Delete request processing

When Experience Platform receives a delete request from Privacy Service, Platform sends confirmation to Privacy Service that the request has been received and affected data has been marked for deletion. The records are then removed from the Data Lake within seven days. During that seven-day window, the data is soft-deleted and is therefore not accessible by any Platform service.
In future releases, Platform will send confirmation to Privacy Service after data has been physically deleted.

Next steps

By reading this document, you have been introduced to the important concepts involved with processing privacy requests for the Data Lake. It is recommended that you continue reading the documentation provided throughout this guide in order to deepen your understanding of how to manage identity data and create privacy jobs.
See the document on privacy request processing for Real-time Customer Profile for steps on processing privacy requests for the Profile store.

Appendix

The following section contains additional information for processing privacy requests in the Data Lake.

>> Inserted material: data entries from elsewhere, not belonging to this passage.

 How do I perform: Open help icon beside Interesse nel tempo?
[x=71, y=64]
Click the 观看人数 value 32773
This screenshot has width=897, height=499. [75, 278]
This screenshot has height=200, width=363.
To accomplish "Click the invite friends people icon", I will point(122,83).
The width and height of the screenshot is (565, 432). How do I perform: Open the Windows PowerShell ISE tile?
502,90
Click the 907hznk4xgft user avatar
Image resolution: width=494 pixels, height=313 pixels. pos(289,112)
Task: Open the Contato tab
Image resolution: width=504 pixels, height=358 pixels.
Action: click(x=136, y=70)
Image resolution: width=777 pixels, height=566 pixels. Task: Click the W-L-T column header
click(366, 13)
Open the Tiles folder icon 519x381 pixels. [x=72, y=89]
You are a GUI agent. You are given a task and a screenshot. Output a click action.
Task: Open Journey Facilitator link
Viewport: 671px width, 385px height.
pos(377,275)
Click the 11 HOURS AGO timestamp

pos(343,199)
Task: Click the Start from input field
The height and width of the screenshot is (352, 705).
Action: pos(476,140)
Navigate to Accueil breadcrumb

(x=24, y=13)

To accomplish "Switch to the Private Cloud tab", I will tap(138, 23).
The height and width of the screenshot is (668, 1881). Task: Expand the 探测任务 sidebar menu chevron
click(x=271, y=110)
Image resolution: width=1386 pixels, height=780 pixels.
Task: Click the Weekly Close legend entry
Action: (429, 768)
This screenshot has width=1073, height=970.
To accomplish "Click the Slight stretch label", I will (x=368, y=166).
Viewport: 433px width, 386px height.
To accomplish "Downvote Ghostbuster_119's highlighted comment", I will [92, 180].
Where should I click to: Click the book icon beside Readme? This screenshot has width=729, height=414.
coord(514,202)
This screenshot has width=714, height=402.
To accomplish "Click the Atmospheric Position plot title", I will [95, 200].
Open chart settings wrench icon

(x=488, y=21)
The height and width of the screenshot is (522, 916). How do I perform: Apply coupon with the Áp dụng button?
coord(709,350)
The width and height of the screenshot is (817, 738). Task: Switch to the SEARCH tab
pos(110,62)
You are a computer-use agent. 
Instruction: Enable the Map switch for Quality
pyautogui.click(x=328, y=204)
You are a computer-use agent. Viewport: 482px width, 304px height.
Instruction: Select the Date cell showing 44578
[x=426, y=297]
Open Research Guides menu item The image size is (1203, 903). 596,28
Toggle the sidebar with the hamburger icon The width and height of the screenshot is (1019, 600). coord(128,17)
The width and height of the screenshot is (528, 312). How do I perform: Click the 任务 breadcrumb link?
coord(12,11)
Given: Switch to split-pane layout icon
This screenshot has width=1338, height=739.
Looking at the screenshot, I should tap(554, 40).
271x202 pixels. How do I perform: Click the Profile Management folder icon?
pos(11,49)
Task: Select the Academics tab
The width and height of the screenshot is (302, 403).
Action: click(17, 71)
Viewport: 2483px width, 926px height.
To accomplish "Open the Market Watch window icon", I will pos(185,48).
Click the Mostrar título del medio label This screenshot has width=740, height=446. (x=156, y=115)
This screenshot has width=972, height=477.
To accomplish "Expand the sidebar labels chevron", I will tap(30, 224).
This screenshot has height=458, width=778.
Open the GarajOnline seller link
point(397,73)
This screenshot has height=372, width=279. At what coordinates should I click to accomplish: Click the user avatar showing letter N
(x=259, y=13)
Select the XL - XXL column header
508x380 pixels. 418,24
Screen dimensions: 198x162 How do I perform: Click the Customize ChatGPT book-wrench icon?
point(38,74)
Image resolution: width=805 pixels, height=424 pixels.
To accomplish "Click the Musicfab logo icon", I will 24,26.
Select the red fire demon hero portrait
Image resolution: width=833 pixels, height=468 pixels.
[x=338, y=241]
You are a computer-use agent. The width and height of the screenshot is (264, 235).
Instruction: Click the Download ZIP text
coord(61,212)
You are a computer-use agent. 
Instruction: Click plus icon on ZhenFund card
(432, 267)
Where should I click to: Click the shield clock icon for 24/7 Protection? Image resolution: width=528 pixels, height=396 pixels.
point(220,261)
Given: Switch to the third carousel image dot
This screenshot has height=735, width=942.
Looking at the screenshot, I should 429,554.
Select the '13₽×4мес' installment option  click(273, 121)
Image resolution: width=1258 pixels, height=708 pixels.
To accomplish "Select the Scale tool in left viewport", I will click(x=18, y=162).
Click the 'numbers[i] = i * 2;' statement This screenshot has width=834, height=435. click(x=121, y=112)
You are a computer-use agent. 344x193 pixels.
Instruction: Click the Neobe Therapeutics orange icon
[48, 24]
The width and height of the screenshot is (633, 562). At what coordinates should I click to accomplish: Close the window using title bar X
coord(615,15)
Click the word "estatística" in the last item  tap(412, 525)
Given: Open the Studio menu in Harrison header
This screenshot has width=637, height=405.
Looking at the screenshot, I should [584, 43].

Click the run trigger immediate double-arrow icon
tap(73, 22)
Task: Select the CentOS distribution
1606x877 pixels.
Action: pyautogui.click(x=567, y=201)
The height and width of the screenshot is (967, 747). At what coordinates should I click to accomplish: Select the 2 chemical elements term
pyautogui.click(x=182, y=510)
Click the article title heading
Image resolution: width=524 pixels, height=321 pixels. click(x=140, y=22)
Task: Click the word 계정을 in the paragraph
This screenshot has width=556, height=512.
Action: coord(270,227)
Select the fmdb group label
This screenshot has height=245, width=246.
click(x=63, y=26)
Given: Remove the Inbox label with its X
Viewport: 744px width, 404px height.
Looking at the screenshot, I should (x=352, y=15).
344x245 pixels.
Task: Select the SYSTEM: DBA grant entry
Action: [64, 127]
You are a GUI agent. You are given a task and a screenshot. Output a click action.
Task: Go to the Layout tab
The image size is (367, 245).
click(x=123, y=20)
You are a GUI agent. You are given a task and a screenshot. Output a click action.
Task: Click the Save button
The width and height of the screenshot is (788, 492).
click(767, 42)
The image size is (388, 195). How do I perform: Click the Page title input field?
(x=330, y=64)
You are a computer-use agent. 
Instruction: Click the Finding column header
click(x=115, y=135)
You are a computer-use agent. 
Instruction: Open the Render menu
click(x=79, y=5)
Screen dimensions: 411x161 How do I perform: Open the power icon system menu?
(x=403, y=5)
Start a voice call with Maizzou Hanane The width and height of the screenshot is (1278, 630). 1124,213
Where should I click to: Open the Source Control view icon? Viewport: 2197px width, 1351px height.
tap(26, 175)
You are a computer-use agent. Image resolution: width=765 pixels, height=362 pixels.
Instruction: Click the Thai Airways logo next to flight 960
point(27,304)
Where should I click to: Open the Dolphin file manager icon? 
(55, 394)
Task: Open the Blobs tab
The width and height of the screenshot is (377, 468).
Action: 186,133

Labeling nested map-type fields

It is important to note that there are two kinds of nested map-type fields that do not support privacy labeling:
  • A map-type field within an array-type field
  • A map-type field within another map-type field
Privacy job processing for either of the two examples above will eventually fail. For this reason, it is recommended that you avoid using nested map-type fields to store private customer data. Relevant consumer IDs should be stored as a non-map datatype within the identityMap field (itself a map-type field) for record-based datasets, or the endUserID field for time-series-based datasets.